Xi quer o poder todo

Há muitas opções de leitura sobre Xi Jinping que assumiu, em 2012-13, a chefia do Partido-Estado chinês. Recomendo uma boa síntese da lavra de Kerry Brown, distinto sinólogo responsável pelo Lau China Institute de Londres, com um subtítulo significativo: a study in power. Nomeadamente ele permite perceber que Xi é um príncipe vermelho, herdeiro dos fundadores do partido comunista chinês. Mas como com muitos outros da sua geração esta herança foi temperada pela experiência amarga da Revolução Cultural em que muita da elite comunista passou por humilhações, violência e exílio interno. No caso de Xi isso resultou num perfil bem mais duro do que o do seu pai, Xi Shongchun, que no quadro comunista chinês tende a ser visto como um moderado, um apaziguador, um modernizador. Já Xi Jinping parece determinado a não voltar nunca a perder o controlo da situação.

O seu pai Xi Shongchun era também era um especialista nas relações com os Nacionalista do Kuomintang, que se refugiaram em Taiwan, sob proteção naval norte-americana, quando perderam a guerra civil no continente em 1949. E como governador de Cantão depois da sua reabilitação recuperou essa prioridade. Mais, o próprio Xi Jinping foi governador da província de Fujian, que fica literalmente em frente de Taiwan. Como tal foi um forte promotor dos laços económicos com a ilha como forma de acelerar a modernização económica da China, na espectativa também de que essa crescente interdependência acabasse por facilitar a reunificação. Taiwan é, portanto, uma velha preocupação dos Xis, pai e filho. O que fica ainda mais claro é que com Xi a elite chinesa está determinada a voltar a dar pleno sentido ao nome do seu país – a China deve voltar a ser o Império Central com Pequim como centro do sistema global. Para Xi isso significa consolidar um Grande Estado forte, com ele como líder incontestado.

Do Norte de Inglaterra à Casa Branca de Trump

Por fim, temos as memórias de Fiona Hill, There Is Nothing For You Here: Finding Opportunity in the Twenty-First Century, a história de uma britânica, a primeira da sua família de trabalhadores pobres do Norte desindustrializado de Inglaterra a ir para universidade, que partiu para os EUA em busca de oportunidades, se naturalizou, tornando-se formalmente a principal conselheira sobre a Rússia de Donald Trump.

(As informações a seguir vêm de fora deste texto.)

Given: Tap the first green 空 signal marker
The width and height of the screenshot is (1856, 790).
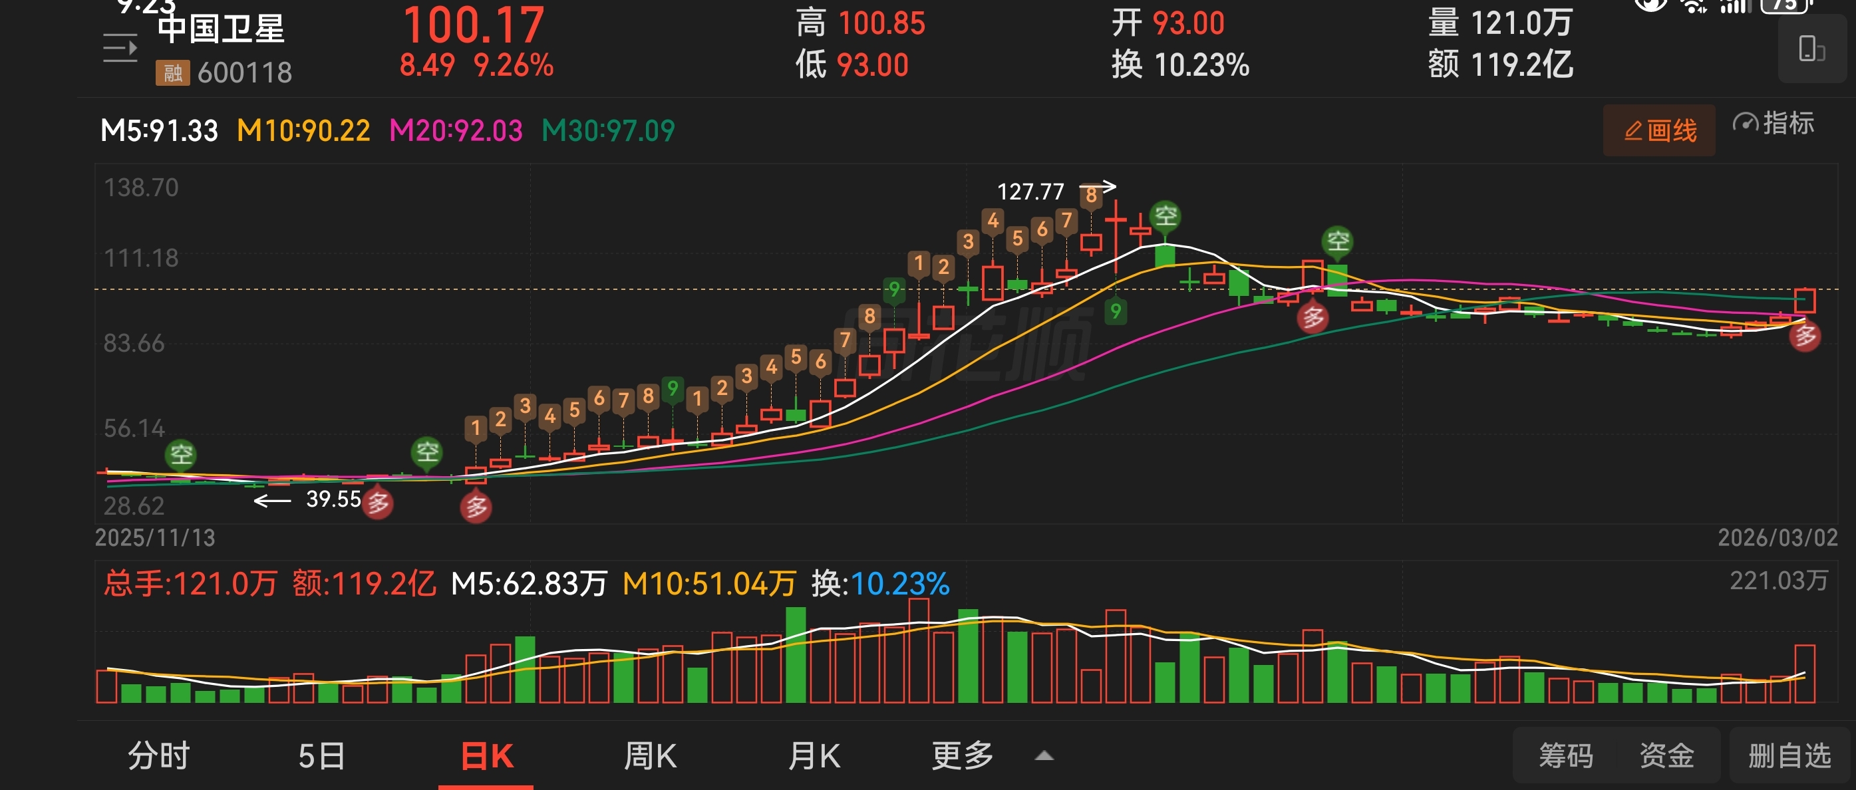Looking at the screenshot, I should (181, 454).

A experiência não foi positiva e a própria Hill reconhece que não devia ter esperado outra coisa. Devemos sempre lembrar-nos que a escrita das memórias de um ator político são a continuação da política por outros meios. Fiona Hill tem muitas contas que acertar com Trump. O livro ajuda a perceber o caos que era trabalhar no interior de uma presidência transformada num reality show, em que só importava a imagem televisiva, com a Fox Newsa passar permanentemente em múltiplos televisores por toda a Casa Branca. Nesse contexto o facto de Hill ser fluente em russo e ter publicado uma das melhores biografias de Putin era irrelevante, ao contrário do calçado que usava. Hill também deixa claro que Trump admirava Putin como um líder forte que não prestava contas a ninguém. Lendo Hill é fácil imaginar o desastre que seria termos Trump na Casa Branca a lidar com uma invasão russa da Ucrânia.